The name Sojourner comes from the English word sojourn, meaning “a temporary stay”. The word sojourn itself derives roughly from the Latin subdiurnare "to spend the day".
She was born Isabella Baumfree in New York in 1797, and spoke only Dutch until she was 9 years old. When she was emancipated as an adult, she left the city to travel the countryside and preach her message of abolition; it was at this point that she decided to change her name to Sojourner Truth.
Since her death in 1883, her legacy has been represented in numerous American namesakes, including Sojourner Truth Library at New Paltz State University; The House of Sojourner Truth at King’s College, located inside the Empire State Building; and perhaps the most true to meaning, the NASA Mars Pathfinder mission’s robotic rover named Sojourner.
Booker T. Washington
The name Booker comes from an English occupational surname meaning “maker of books”.
He was born into slavery in 1856, but from his earliest years, he was known only as “Booker”; for many slaves, it was customary of the times to not have any middle name or surname.

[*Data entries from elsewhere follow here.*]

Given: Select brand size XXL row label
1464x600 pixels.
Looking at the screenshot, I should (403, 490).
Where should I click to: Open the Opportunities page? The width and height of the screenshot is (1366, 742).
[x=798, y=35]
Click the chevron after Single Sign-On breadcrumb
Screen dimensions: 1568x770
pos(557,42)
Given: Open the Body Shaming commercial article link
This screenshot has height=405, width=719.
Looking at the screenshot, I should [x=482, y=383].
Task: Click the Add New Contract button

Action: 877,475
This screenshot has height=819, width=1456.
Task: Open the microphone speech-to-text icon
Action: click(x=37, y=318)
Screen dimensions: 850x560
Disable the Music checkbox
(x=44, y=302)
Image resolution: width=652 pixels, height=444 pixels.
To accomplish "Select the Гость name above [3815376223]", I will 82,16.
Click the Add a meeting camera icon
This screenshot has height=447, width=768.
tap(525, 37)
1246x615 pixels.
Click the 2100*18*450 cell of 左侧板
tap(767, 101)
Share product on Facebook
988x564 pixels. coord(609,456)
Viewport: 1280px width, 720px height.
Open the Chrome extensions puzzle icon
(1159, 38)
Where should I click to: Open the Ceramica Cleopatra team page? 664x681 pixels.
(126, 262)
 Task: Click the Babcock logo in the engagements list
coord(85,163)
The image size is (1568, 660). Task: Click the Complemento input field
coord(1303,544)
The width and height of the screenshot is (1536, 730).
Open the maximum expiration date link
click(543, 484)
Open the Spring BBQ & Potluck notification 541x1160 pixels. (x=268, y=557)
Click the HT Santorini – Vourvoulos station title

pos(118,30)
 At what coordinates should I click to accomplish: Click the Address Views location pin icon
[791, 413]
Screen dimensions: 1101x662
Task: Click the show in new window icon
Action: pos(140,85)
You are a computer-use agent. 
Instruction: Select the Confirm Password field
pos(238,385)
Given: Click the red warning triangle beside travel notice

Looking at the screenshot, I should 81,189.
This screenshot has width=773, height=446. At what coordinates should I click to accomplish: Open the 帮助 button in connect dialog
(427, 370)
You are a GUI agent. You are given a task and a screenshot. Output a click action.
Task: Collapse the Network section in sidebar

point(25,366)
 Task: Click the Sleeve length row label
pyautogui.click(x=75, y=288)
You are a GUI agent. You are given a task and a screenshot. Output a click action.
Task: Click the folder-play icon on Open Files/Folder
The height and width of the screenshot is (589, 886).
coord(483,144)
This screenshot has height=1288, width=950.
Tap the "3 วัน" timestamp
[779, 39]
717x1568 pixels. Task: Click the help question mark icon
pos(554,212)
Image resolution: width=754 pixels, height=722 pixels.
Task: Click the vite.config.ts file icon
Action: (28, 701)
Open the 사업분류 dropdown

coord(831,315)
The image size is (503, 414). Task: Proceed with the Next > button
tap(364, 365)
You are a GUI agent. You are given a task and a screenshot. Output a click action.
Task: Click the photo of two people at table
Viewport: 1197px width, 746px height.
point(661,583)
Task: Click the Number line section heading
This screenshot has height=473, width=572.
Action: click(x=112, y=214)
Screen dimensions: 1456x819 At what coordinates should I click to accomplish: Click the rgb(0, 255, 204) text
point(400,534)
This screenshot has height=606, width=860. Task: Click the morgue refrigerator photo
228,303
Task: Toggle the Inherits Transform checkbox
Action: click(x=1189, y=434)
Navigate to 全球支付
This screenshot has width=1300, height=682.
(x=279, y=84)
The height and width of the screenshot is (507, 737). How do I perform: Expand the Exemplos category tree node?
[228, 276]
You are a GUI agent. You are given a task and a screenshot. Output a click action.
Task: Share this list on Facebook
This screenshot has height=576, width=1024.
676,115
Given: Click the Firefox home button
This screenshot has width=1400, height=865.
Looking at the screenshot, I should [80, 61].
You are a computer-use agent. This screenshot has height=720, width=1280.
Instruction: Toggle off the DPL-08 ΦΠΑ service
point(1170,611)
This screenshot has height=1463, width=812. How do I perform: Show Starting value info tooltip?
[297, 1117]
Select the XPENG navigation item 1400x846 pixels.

His mother later informed him that upon his birth, she had initially named him Booker Taliaferro (a prominent family name in eastern Virginia and Maryland), but the second name never caught on. When Booker and his family were emancipated in 1865, he needed a surname to enroll in school, so he took his stepfather’s first name, Washington. Around this same time, he decided to readopt his middle name Taliaferro, and became Booker T. Washington.
As a leader in higher education and social progress, Washington has several prominent namesakes, including Booker T. Washington State Park in Tennessee; the SS Booker T. Washington, a liberty ship used in WWII; the Booker T. Washington Institutes at Tuskegee University and West Virginia University ; and fourteen Booker T. Washington High Schools around the country.
The name Thurgood is a contraction of the historically Puritan name Thoroughgood, literally meaning “thoroughly good”. It may also be descended from Thurgod, after the Norse god of thunder. Thurgood Marshall was indeed born Thoroughgood Marshall in 1908, but because he did not like the long spelling, he decided to shorten his name in the second grade.
As the first African-American Supreme Court Justice, Marshall has many namesakes relating to American law, education, and civil rights. In 1980, The University of Maryland School of Law named their library the Thurgood Marshall Law Library. The Twelfth Street YMCA Building located in Washington D.C. , which was the first African American chapter of the YMCA, was renamed The Thurgood Marshall Center in 2000. Finally, since 1993, Puerto Rico has given the annual Thurgood Marshall Award, which is given to the top student in civil rights at each of Puerto Rico’s four law schools.